Photograph preservation is distinguished from digital or optical restoration, which is concerned with creating and editing a digital copy of the original image rather than treating the original photographic material. Photograph preservation does not normally include moving image materials, which by their nature require a very different approach. Film preservation concerns itself with these materials.
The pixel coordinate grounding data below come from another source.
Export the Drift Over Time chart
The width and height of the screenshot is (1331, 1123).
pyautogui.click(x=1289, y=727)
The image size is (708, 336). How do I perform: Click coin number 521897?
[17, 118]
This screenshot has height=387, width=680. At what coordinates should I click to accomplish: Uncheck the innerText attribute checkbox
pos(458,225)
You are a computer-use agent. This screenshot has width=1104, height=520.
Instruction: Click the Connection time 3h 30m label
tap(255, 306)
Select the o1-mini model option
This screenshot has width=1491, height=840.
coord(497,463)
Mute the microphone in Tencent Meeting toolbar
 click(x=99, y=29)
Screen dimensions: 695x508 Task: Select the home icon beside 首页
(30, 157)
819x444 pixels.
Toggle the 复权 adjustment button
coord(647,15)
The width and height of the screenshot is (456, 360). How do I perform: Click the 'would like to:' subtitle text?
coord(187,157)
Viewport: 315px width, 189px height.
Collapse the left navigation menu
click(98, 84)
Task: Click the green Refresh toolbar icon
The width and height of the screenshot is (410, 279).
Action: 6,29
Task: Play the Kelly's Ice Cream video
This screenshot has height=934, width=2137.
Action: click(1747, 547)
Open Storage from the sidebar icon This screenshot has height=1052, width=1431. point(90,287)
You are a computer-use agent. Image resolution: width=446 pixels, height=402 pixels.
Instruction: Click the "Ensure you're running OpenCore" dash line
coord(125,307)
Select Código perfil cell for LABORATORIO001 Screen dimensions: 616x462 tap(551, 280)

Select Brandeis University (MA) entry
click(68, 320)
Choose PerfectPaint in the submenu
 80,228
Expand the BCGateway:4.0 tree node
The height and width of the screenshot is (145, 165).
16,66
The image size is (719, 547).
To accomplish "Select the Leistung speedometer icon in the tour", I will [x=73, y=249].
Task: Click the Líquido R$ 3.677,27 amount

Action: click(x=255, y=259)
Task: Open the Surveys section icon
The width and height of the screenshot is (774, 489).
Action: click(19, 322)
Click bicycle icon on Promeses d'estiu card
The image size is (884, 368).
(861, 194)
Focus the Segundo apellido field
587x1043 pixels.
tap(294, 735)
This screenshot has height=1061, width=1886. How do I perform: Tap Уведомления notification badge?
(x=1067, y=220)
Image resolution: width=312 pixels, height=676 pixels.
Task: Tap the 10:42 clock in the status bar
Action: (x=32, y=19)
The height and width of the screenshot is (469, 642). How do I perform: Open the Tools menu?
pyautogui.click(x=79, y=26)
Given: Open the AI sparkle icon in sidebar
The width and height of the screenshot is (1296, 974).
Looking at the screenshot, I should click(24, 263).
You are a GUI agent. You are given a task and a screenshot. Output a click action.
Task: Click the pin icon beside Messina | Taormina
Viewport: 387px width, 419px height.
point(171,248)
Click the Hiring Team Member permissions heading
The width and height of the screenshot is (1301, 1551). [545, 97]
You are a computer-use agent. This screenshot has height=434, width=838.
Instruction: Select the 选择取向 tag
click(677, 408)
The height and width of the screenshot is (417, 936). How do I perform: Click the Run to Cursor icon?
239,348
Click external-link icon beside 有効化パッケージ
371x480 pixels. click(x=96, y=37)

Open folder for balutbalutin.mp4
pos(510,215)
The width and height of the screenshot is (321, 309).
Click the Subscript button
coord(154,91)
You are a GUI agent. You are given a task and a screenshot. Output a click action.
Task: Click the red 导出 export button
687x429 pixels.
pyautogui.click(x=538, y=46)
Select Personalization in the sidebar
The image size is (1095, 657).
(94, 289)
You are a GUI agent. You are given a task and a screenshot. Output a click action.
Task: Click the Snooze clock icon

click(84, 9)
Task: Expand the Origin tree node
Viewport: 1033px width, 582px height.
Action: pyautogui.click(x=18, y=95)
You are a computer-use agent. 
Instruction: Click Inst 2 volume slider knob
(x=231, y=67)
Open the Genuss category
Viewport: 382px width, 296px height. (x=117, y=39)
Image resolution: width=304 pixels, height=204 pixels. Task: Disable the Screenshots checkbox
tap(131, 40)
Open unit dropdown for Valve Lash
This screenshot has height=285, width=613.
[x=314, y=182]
Physical photographs usually consist of three components: the final image material (e.g. silver, platinum, dyes, or pigments), the transparent binder layer (e.g. albumen, collodion, or gelatin) in which the final image material is suspended, and the primary support (e.g. paper, glass, metal, or plastic). These components affect the susceptibly of photos to damage and the preservation and conservation methods required. Photograph preservation and conservation are also concerned with the negatives from which photographic prints are made. There are two basic types of negatives: glass plate and film-based.


...
Wikipedia

...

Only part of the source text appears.